The day started with the cops pledging to put all NWI demonstrators onto buses as they came out of Bolton train station (they mentioned they'd expected about 200 NWI and 200 counter). Large police presence there when I came out. Number of officers plus one with a huge camera. Coming across the road there were a few NWI who looked like they'd slipped through the lines too. Later they plotted up in the Sweet Green Tavern directly across from the station. As the day drew on this lot mostly ended up getting pissed and singing EDL chants in the beer garden. Later joined by a few other stragglers and hangers-on. I'd say they totalled about 20-25 tops. Interestingly they deemed it necessary to send out a couple of likely looking scouts now and again who wandered down the back of Morrisons and into town.

The Antifa people had arrived earlier but were shadowed by police almost the whole time. I don't think they were ever going to be allowed to mix in with the "International Food Market" that was happening at the same time in front of the Town Hall steps. So yeah, a bit of a cat and mouse game ensuing basically. Although there was one amusing incident when I watched two uniformed coppers become distracted and suddenly an antifa group of around a dozen managed to slip off through the crowd. Cue two clueless cops asking bystanders "which direction they went in".
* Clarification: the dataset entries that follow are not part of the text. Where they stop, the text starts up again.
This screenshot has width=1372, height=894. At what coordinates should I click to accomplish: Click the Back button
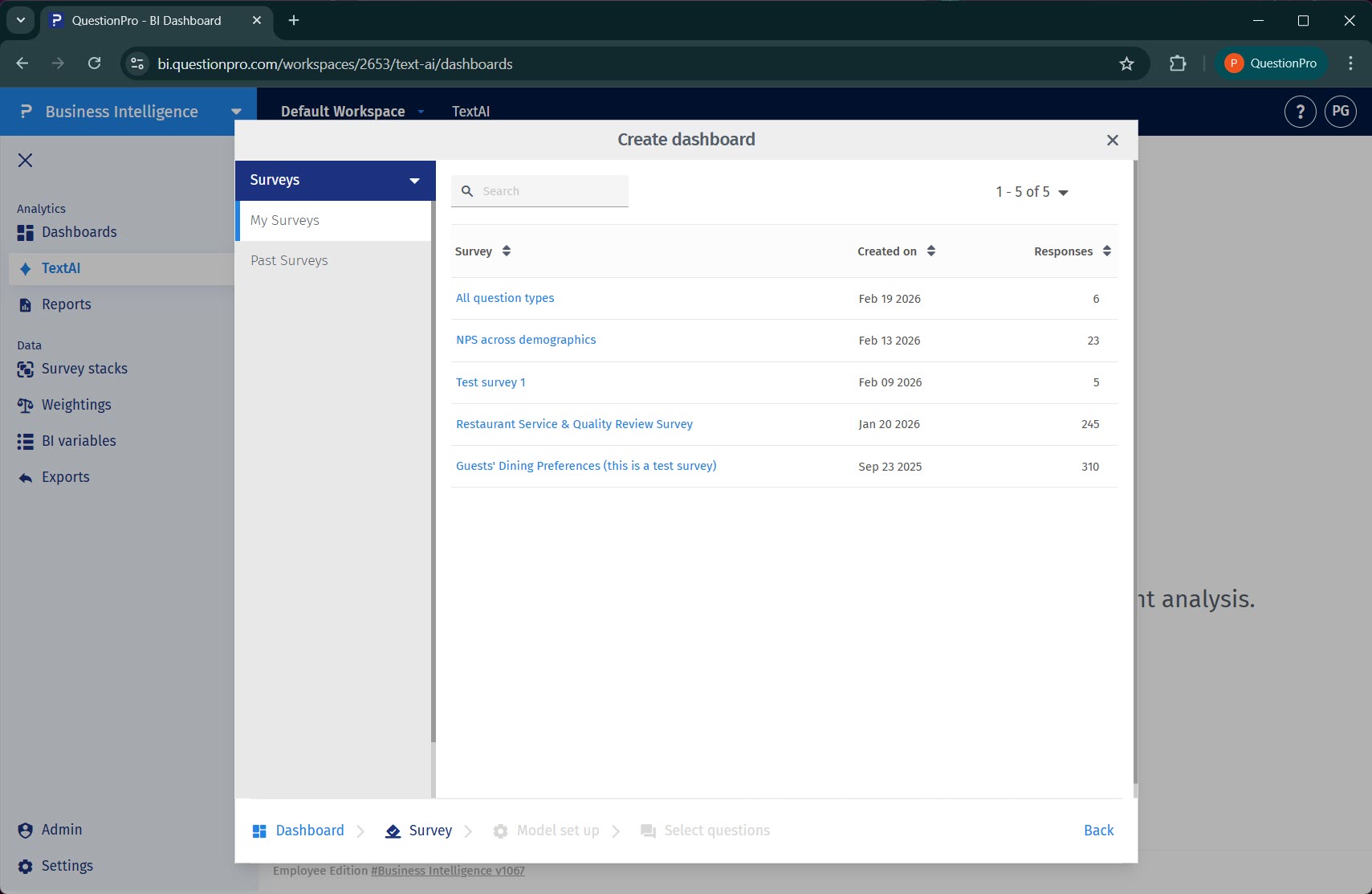click(x=1098, y=831)
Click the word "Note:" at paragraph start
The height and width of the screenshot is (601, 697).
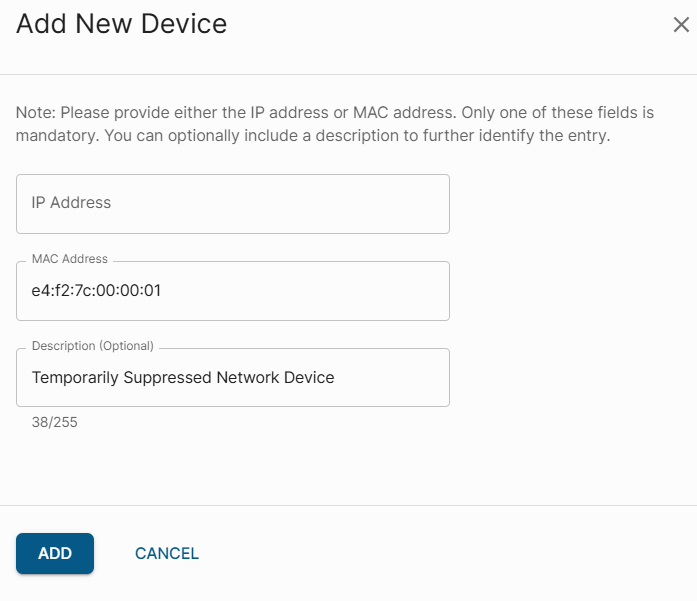pos(36,111)
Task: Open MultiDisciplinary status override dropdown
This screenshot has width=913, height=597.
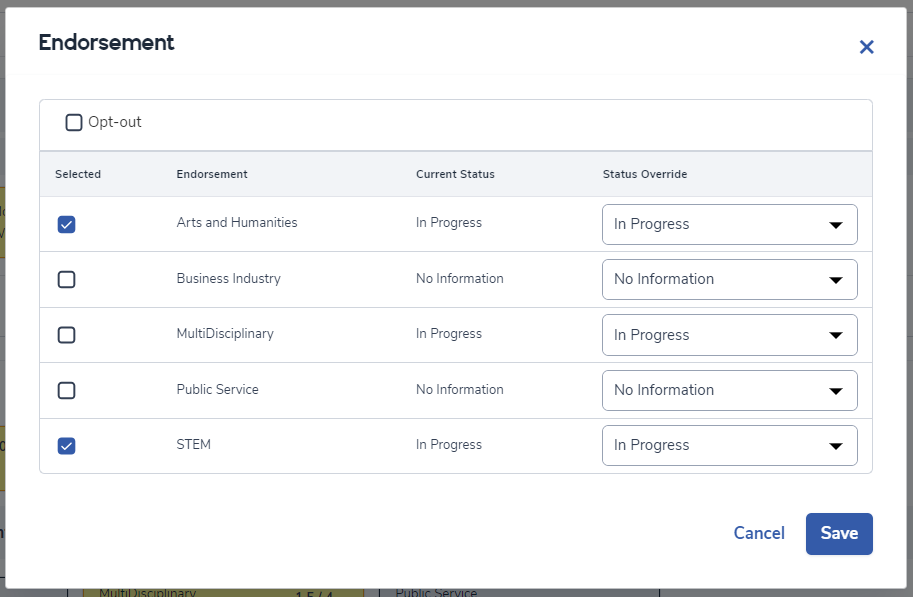Action: coord(729,335)
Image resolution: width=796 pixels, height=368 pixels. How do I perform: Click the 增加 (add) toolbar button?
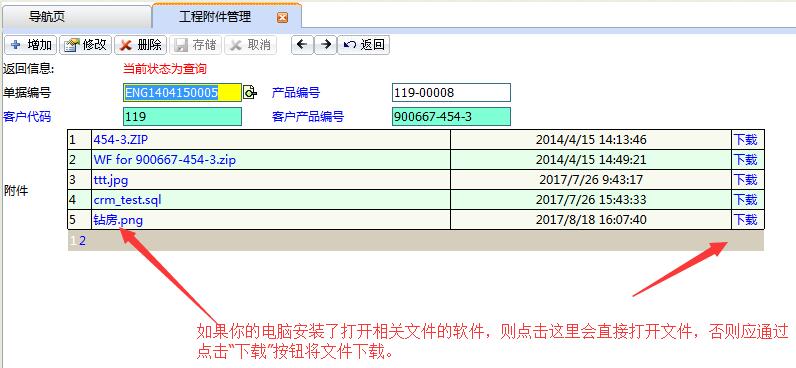tap(31, 45)
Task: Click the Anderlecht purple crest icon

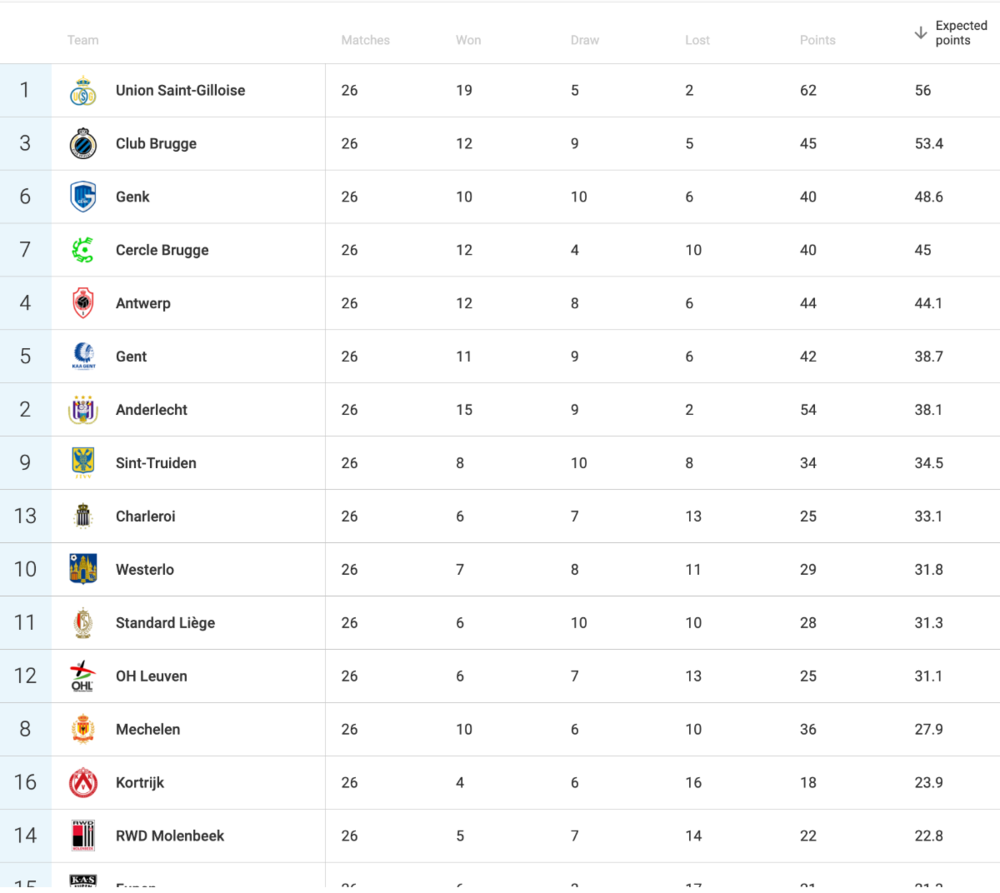Action: (x=83, y=410)
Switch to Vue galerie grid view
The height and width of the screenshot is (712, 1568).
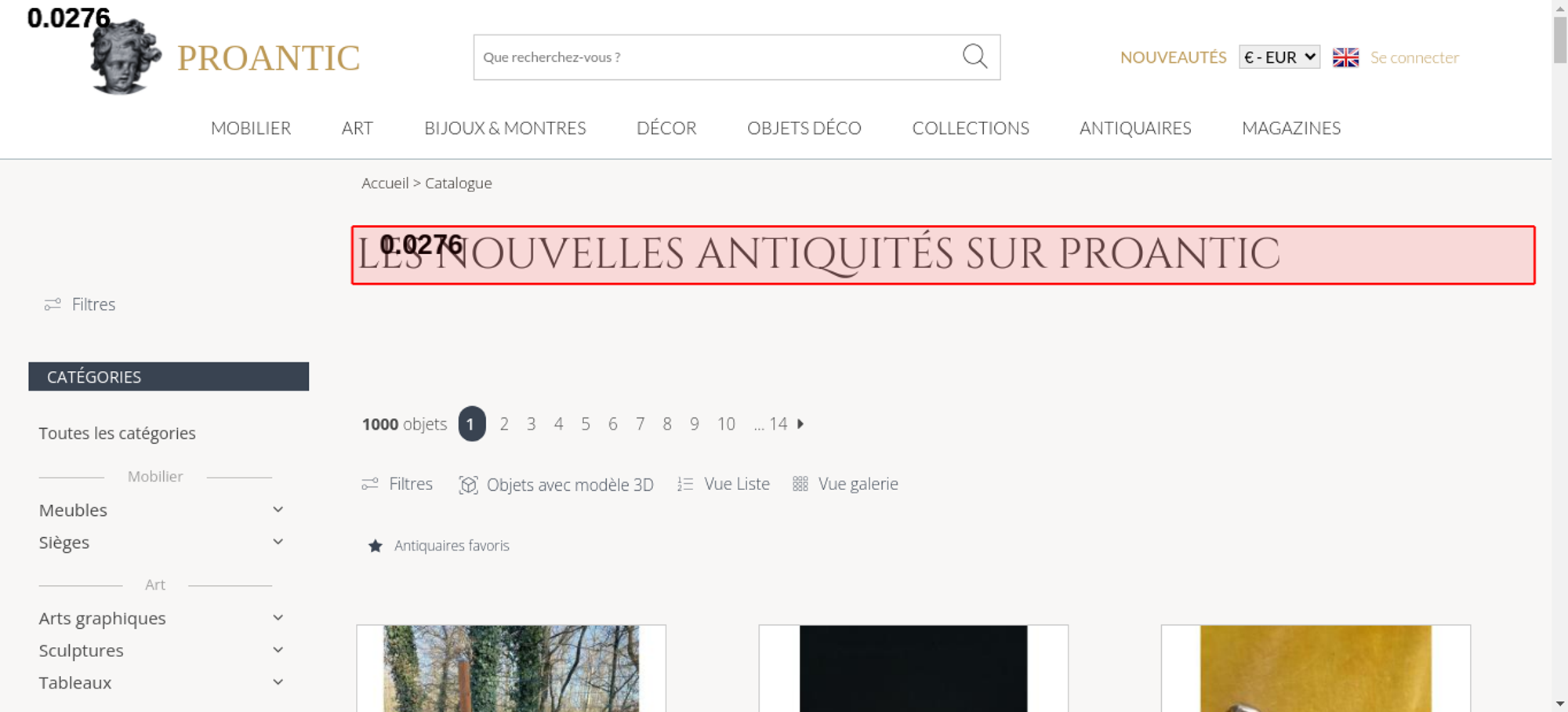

As mentioned above, around 25 NWI were given a pitch opposite about 130 counter protestors on Churchgate (around 80 UAF and the rest antifa maybe? the latter of which stood back). Bit of a weird scene as you could actually stand almost in between the UAF and NWI (alongside a barrier) and watch them scream at each other. Most Bolton residents appeared to find it quite amusing. Meanwhile, for some reason, a crowd of the NWI affiliates in the Sweet Green Tavern decided to stay there rather than join the demo.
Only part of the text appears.